DATA SUPPLIED:

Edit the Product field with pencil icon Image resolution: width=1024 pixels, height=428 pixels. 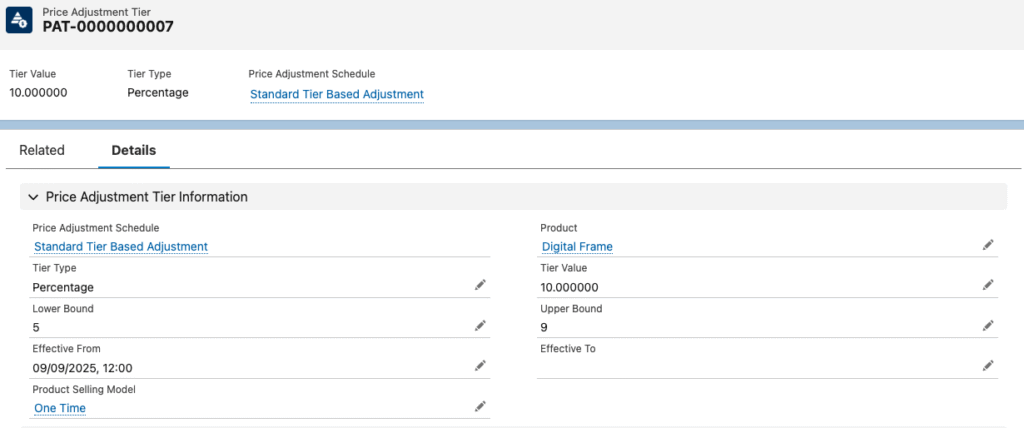coord(988,245)
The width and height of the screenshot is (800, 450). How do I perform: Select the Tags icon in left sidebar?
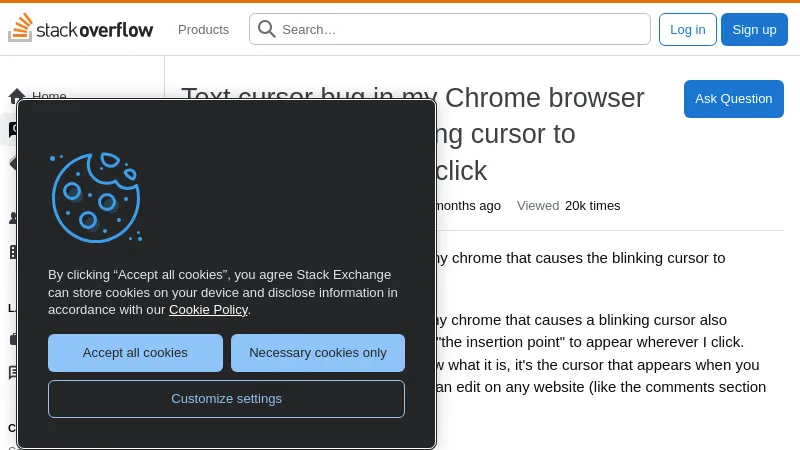coord(12,163)
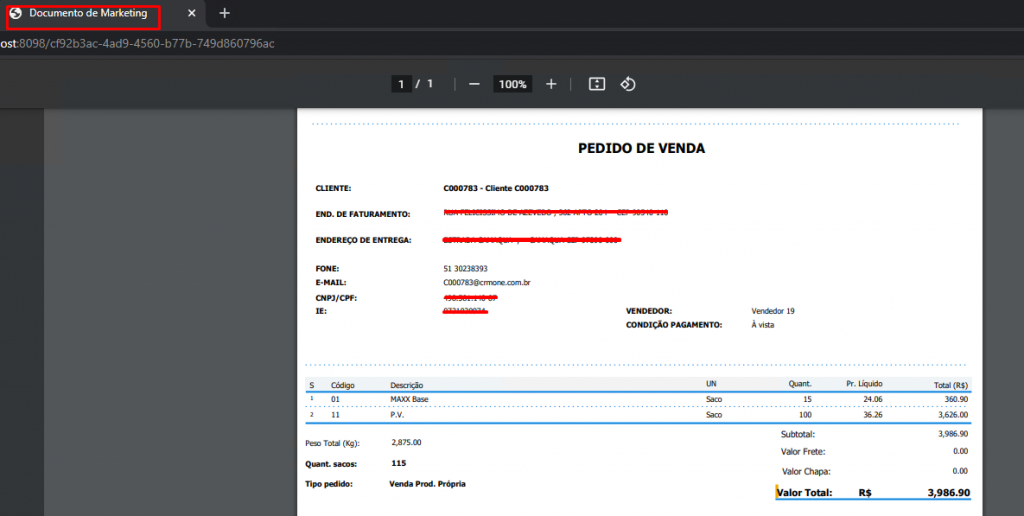Click the fit to page icon
1024x516 pixels.
[597, 84]
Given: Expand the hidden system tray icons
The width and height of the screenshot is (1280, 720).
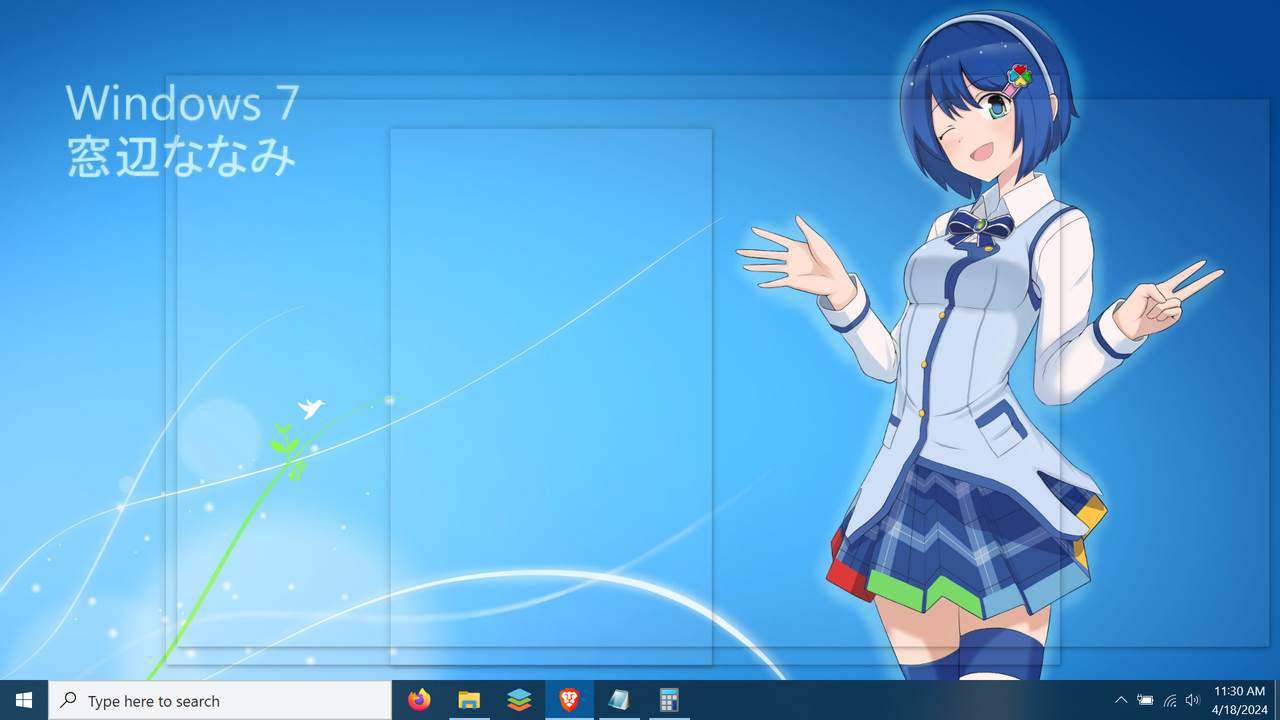Looking at the screenshot, I should (x=1121, y=700).
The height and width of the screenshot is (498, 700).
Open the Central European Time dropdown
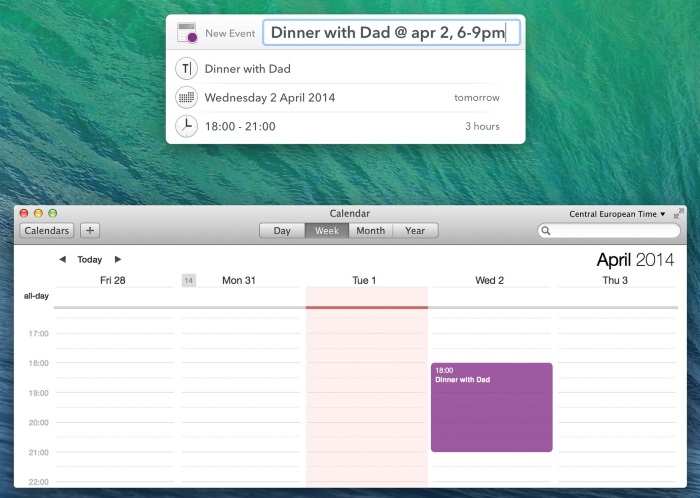pyautogui.click(x=617, y=214)
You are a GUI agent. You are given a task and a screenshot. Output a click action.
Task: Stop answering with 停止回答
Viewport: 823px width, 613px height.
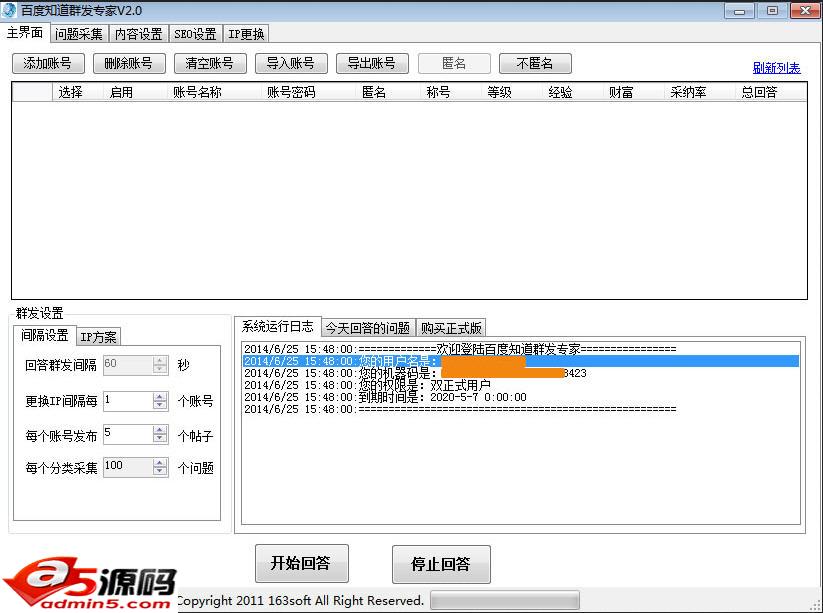[x=440, y=563]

WHAT YOU SHOULD DO: Copy out exactly the lines from the one with "Task: Stop answering with 停止回答" through the end of the listing, both ends included, omitting any picture.

ANSWER TO THE EXERCISE:
Task: Stop answering with 停止回答
Viewport: 823px width, 613px height.
[x=440, y=563]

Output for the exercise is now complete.